Love of art only takes a business so far, however.

Central Market Art Gallery at 15 W. King St. will close in December after a 17-year run, as previously reported by the New Era. The gallery sells original fine-art works, many from Lancaster County artists.

Alchemy Art Gallery, a multimedia art gallery at 50 N. Prince St., will also close next month. They follow the August closing of Liquid Heat Studio 8, a contemporary art gallery at 138 N. Prince St., which shut down because of weak sales and low foot traffic.

“Basically we had a lot of verbal support, but not the monetary support,” said Eliana Lopez, 26, co-owner of Liquid Heat.

David Steudler, 55, owner of Alchemy Art Gallery, said his gallery was unprofitable since it opened two years ago.

“It was impossible to make that gallery work on consignment,” Steudler said. “It has lost money since day one.”

Carol Foley Bolt, 40, co-owner of Central Market Art Gallery, said that while she was closing mostly to spend more time with her family, she had seen sales slide roughly 20 percent this year.
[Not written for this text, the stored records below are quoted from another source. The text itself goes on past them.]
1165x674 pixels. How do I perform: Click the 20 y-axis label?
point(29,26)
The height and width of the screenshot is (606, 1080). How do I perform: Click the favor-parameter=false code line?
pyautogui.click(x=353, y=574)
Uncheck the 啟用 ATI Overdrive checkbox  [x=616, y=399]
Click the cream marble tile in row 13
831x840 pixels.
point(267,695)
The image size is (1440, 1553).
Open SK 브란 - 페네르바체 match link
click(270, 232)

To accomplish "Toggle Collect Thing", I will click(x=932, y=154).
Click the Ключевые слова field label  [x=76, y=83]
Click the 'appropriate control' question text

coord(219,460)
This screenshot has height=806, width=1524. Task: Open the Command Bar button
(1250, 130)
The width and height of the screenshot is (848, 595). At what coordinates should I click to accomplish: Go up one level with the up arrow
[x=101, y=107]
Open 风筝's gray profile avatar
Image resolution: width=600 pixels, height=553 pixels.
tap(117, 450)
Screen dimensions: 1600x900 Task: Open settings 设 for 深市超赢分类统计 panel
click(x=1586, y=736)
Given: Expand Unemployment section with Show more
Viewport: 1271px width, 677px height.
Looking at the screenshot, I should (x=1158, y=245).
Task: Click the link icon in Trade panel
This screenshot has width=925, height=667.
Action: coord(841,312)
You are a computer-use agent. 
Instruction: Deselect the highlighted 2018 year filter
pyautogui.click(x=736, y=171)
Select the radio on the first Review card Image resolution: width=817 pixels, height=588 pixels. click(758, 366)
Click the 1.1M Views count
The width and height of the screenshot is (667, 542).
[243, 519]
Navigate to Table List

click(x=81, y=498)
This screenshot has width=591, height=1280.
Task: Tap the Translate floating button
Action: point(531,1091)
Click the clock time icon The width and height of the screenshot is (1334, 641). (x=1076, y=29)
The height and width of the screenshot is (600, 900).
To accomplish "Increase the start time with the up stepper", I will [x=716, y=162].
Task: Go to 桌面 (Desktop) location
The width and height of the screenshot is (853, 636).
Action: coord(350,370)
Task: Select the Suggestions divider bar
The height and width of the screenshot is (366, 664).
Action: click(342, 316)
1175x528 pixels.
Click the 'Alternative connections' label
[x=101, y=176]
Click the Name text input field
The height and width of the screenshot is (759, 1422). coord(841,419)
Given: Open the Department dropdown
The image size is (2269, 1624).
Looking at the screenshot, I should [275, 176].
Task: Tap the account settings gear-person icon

“It is not a fruitful market. You have to do it for the love of the community,” Bolt said.

Art galleries make money by taking a commission — usually 40 percent on every piece of art they sell. For gallery owners with high overhead and publicity costs, making ends meet can be tough.

Lopez said she needed to sell $7,500 worth of art every month to pay $3,000 in monthly expenses, including $1,200 for rent. Not included was a salary for herself.

Lopez said that a typical day drew no more than a dozen walk-ins, and few buyers.

“We had a lot of people who said they loved it and then walked right back out,” she said.

Artistic potential

Despite the difficulties, many gallery owners possess an abiding faith in the cash value of the arts.

“The reason a lot of people are opening up is they see potential,” Colon said. “The city as a whole sees the potential for there to be big dollar signs.”

Downtown Investment District executive director Kelly Withum agrees.

“I think the more the public realizes that downtown is an art destination, the more sustainable it becomes,” she said.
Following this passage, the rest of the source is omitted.